Finding a personal care attendant (PCA) is a common source of stress for students with disabilities. Do your homework and learn whether your prospective schools offer an attendant care program, or provide assistance locating an attendant.

“I applied to Edinboro because of the attendant care they provide,” says Ryan Ballou, who has Duchenne muscular dystrophy and is a first-year marketing student at Edinboro University in Erie, Pa. “They have 24-hour care and a van service in case of bad weather. It just seemed like the best school for my needs, and it’s not far from my home.”

Ballou, 20, who lives in an accessible dorm room on campus, notes Edinboro is ranked one of the top schools in the country for students with disabilities. He says the attendant care program alleviates a lot of stress by making it easier to focus on studies without worrying about hiring an attendant.

Some schools will refer students to local, state and private agencies for help, but if you hire a non-student PCA, make sure you know the rules regarding PCAs living in the residence halls.

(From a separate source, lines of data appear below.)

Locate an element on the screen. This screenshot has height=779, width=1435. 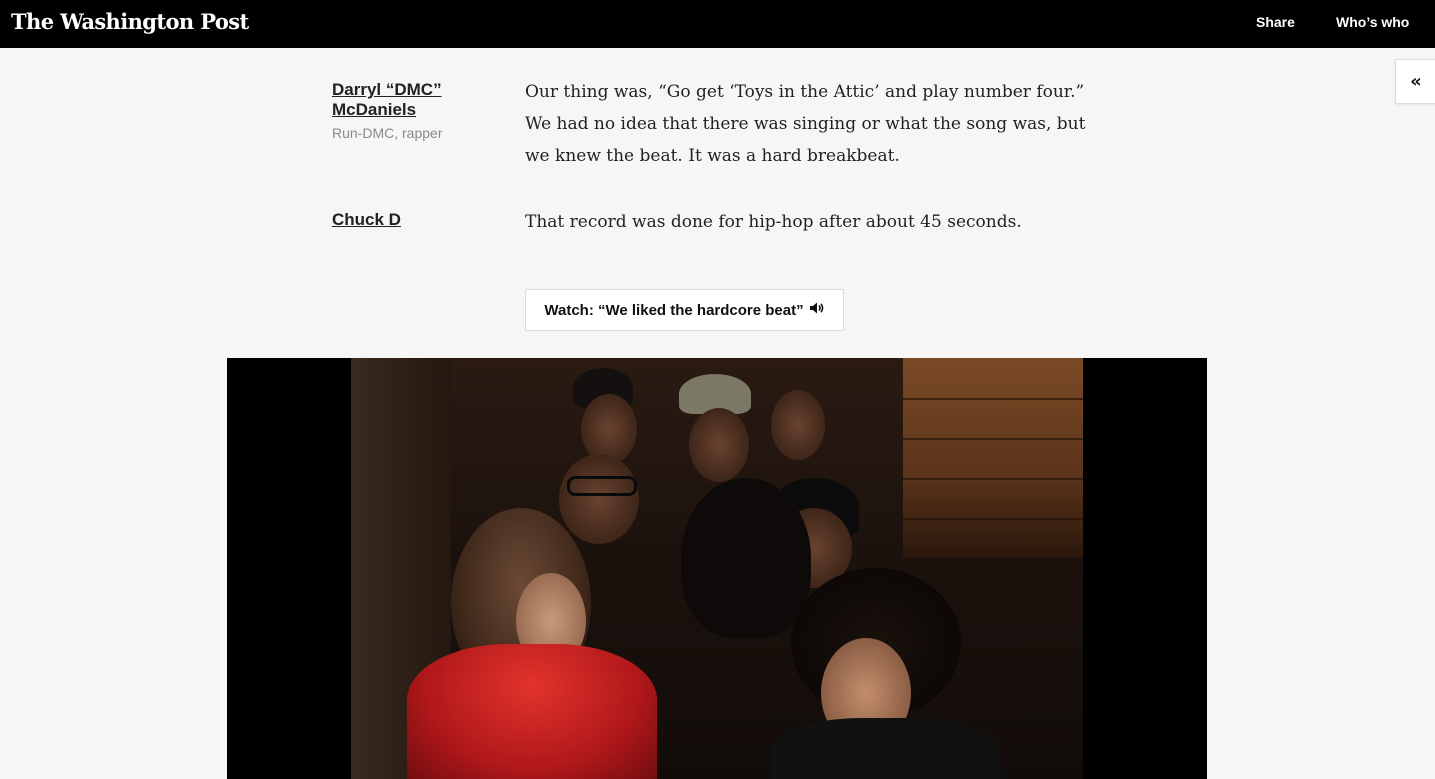
whos-who-link: Who’s who is located at coordinates (1372, 22).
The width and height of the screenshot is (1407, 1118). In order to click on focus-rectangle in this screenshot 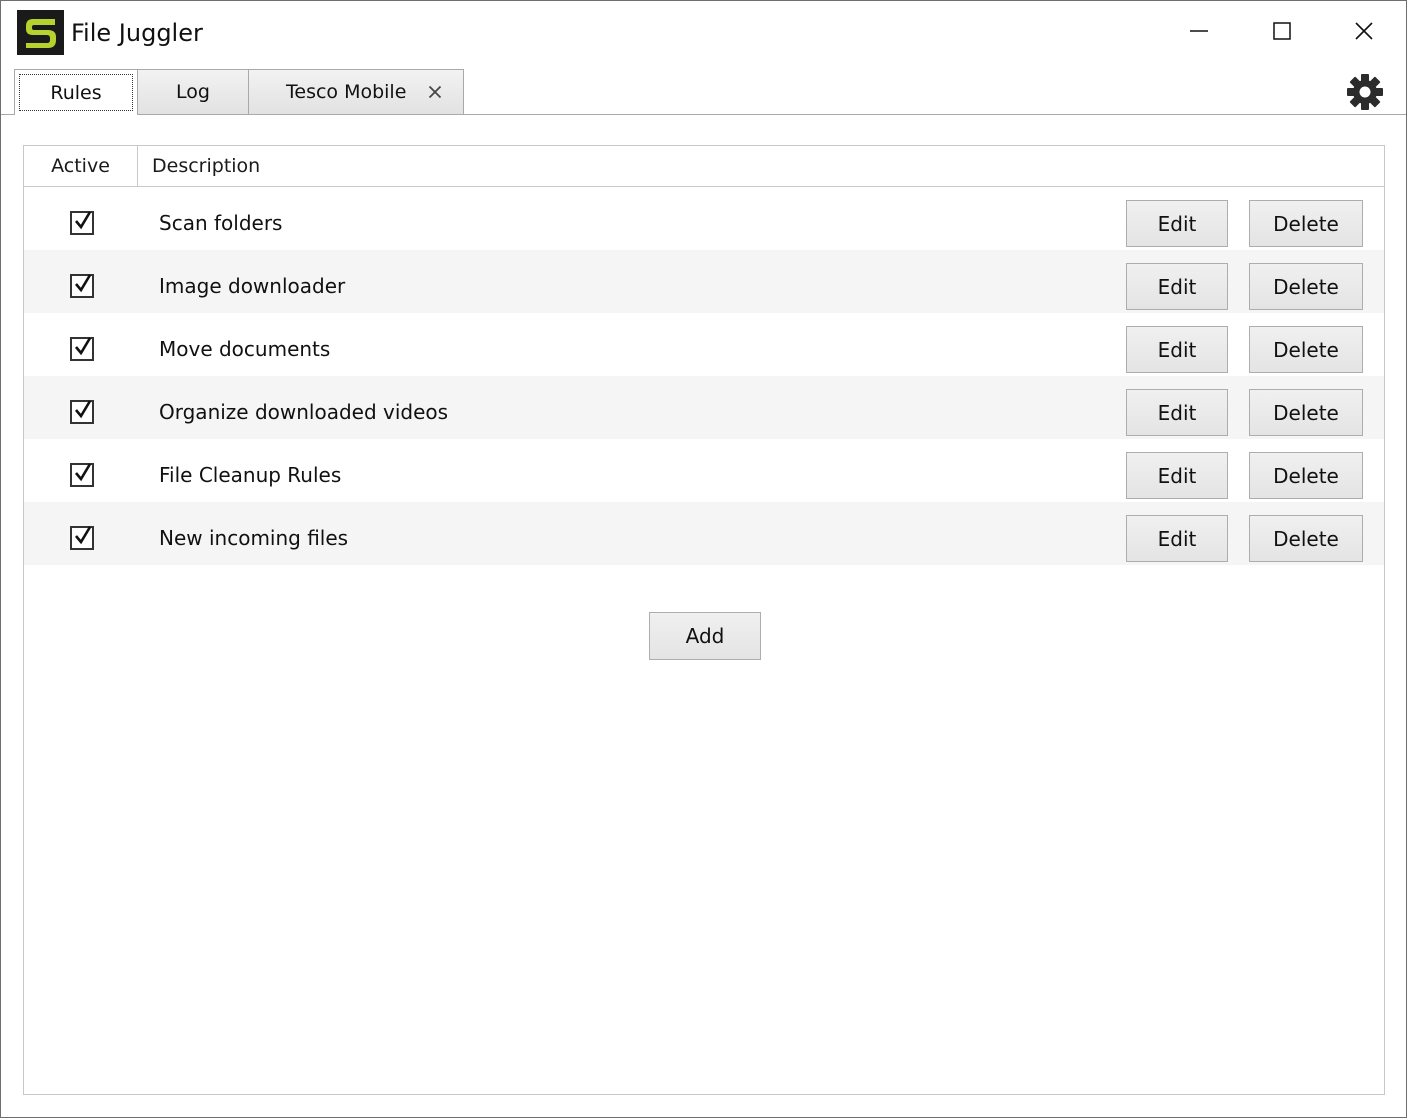, I will do `click(76, 92)`.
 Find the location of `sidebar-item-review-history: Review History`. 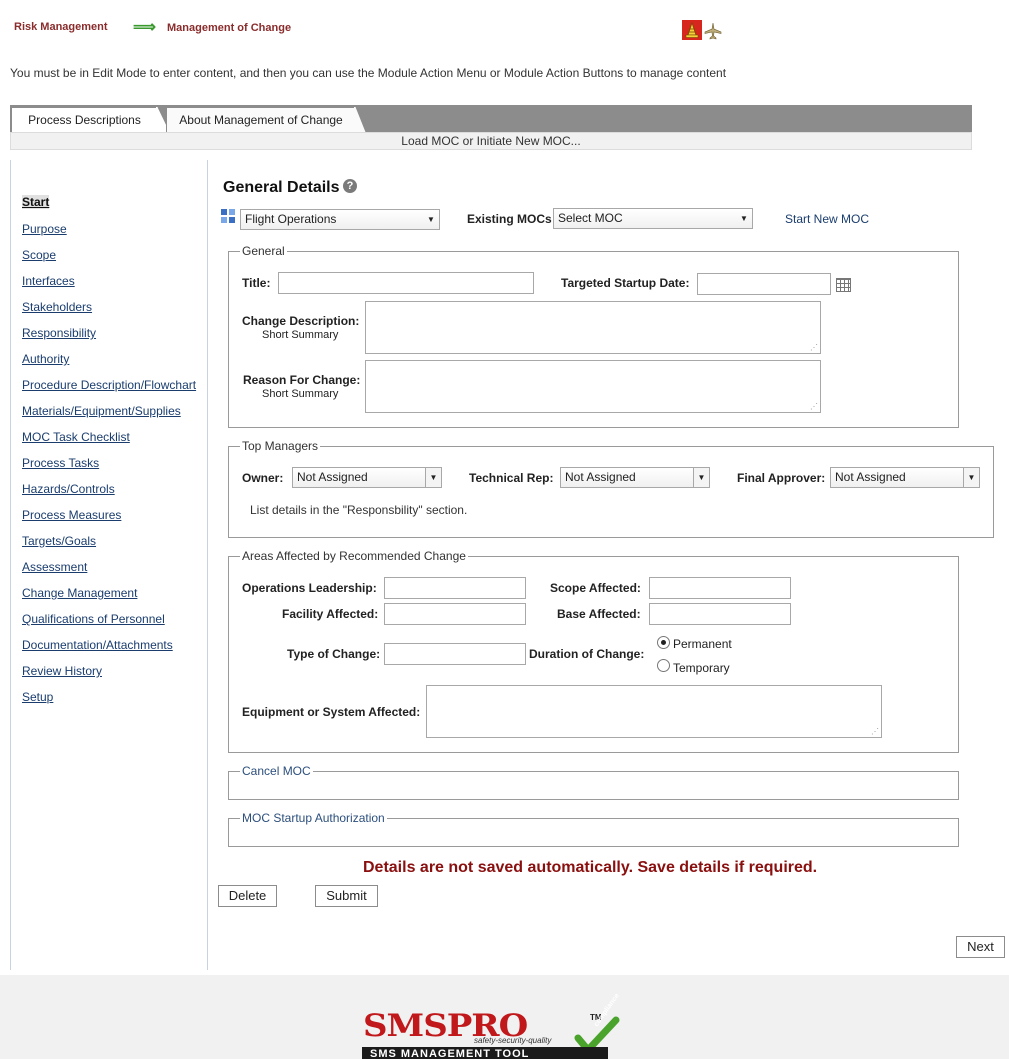

sidebar-item-review-history: Review History is located at coordinates (62, 671).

If your college’s disability services are limited, Albrecht advises you to be prepared to go it alone and start your search at least two weeks before each semester begins. You can post flyers on campus bulletin boards like Albrecht, or place ads in the college newspaper like Leach.

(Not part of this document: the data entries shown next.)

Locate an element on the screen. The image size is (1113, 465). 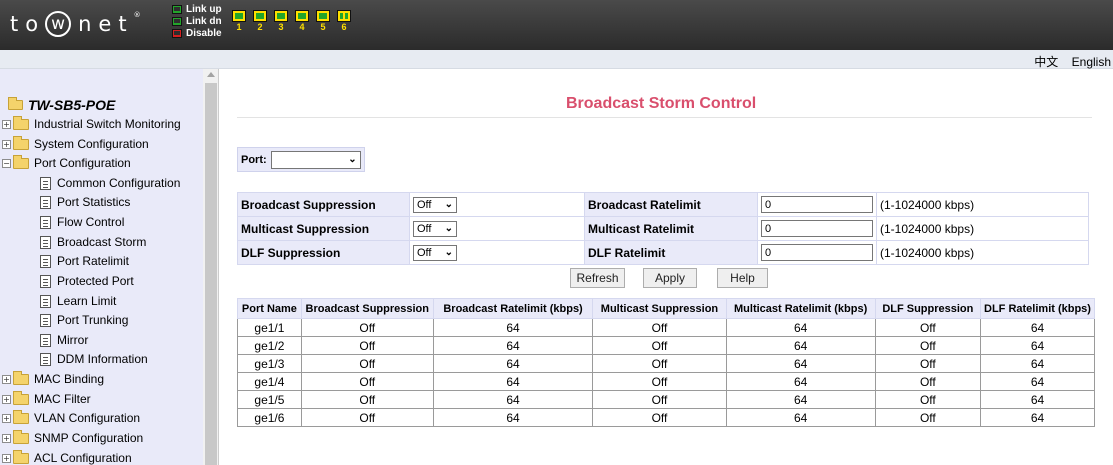
multicast-suppression-label: Multicast Suppression is located at coordinates (324, 228).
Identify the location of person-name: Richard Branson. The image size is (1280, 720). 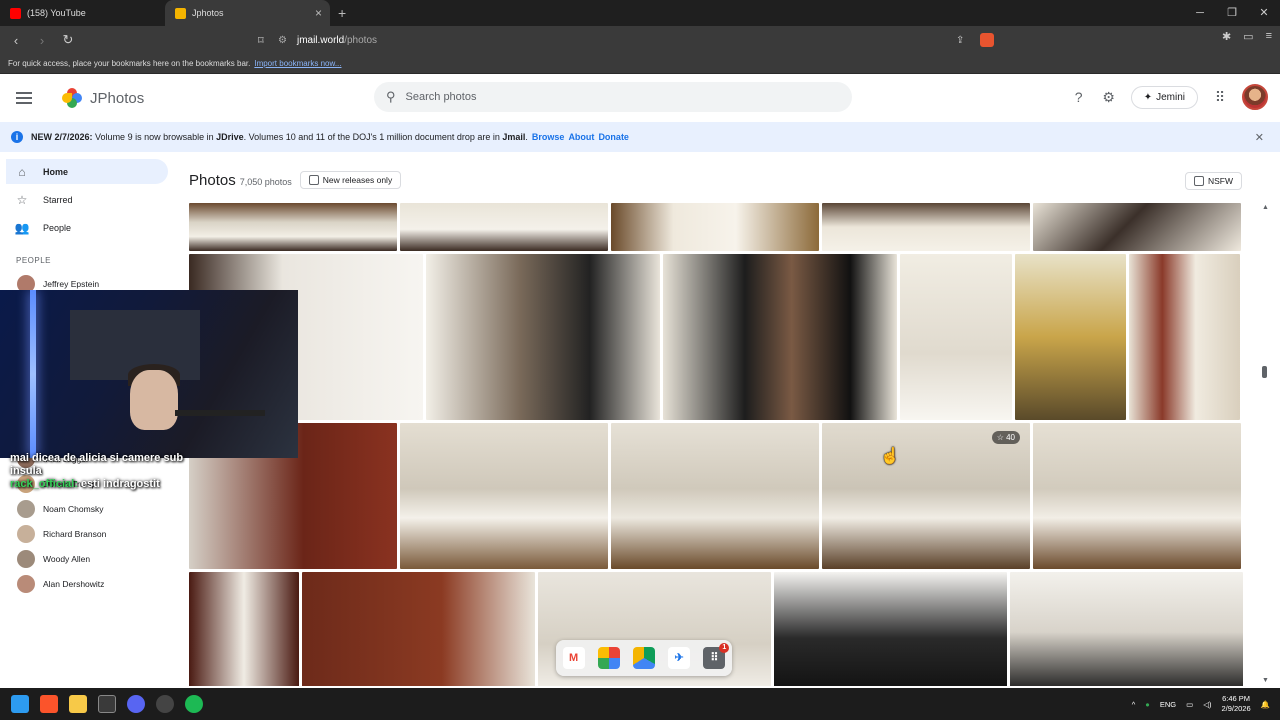
(75, 534).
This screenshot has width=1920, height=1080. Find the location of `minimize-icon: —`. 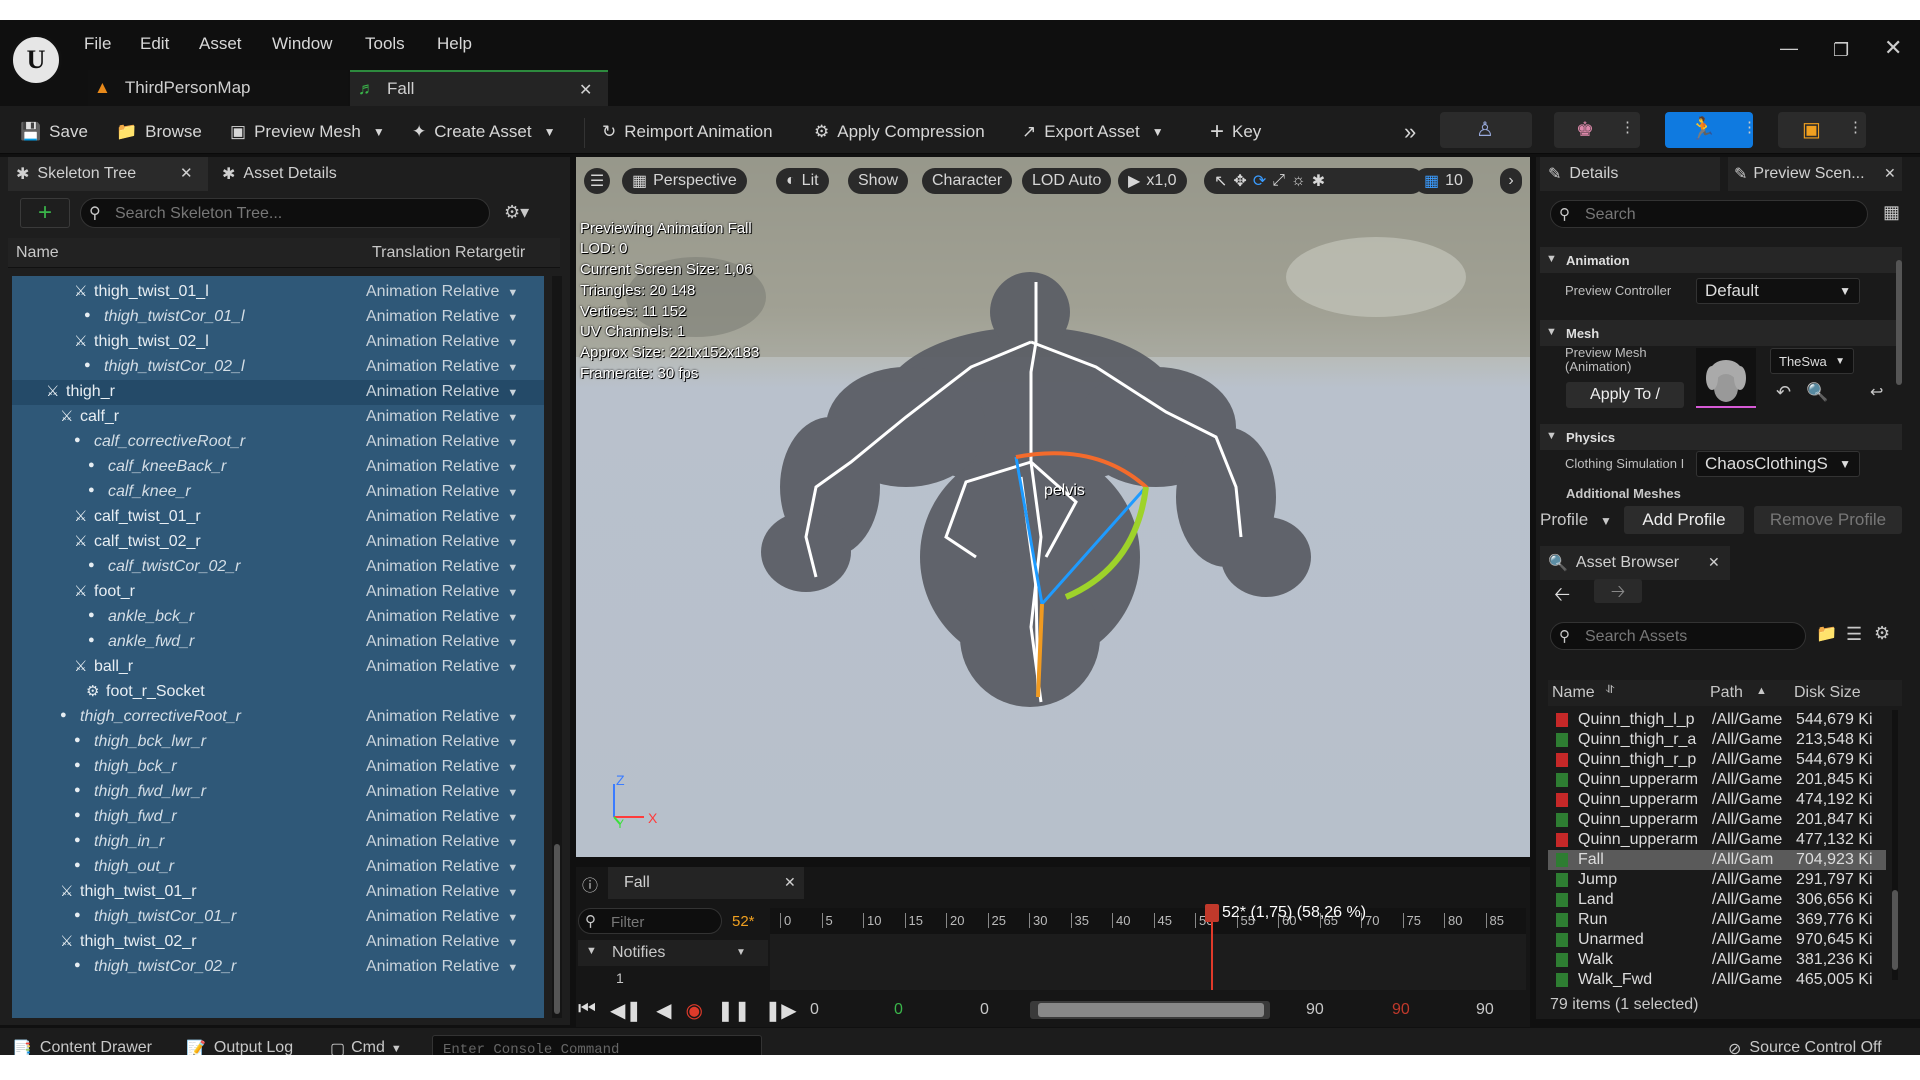

minimize-icon: — is located at coordinates (1789, 48).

“Finding an aide is one of the scariest parts of college,” Albrecht emphasizes. “You’re going to want to hire the first person that calls because you want your mom gone, and you want to start college and be on your own. But be ready to say no.”

Both Leach and Albrecht agree that student PCAs are beneficial because they’re more cost-effective, and you share common issues as students. Leach also recommends older college students or grad students because they tend to be more reliable and responsible.

“I could write a book about this,” says Leach, who’s had five student PCAs per year. “It’s been quite an experience. When I was a freshman, I hired some girls who also were freshmen, and that didn’t work out very well because they weren’t the most dependable.”

Santee advises students to check with their local independent living centers because many provide courses or seminars on interviewing and hiring PCAs. And she recommends that college-bound students “do a trial run and hire someone before going away to college just to get used to another person providing their daily care needs,” especially if they rely on family members for their care.

Finally, always have a backup caregiver plan in case of an emergency or if an attendant calls in sick.

The college selection process doesn’t have to be a nightmare if you do your homework, and make a plan. Figuring out in advance exactly what you want and need in a college is critical to getting it. After all, this is your future you’re talking about.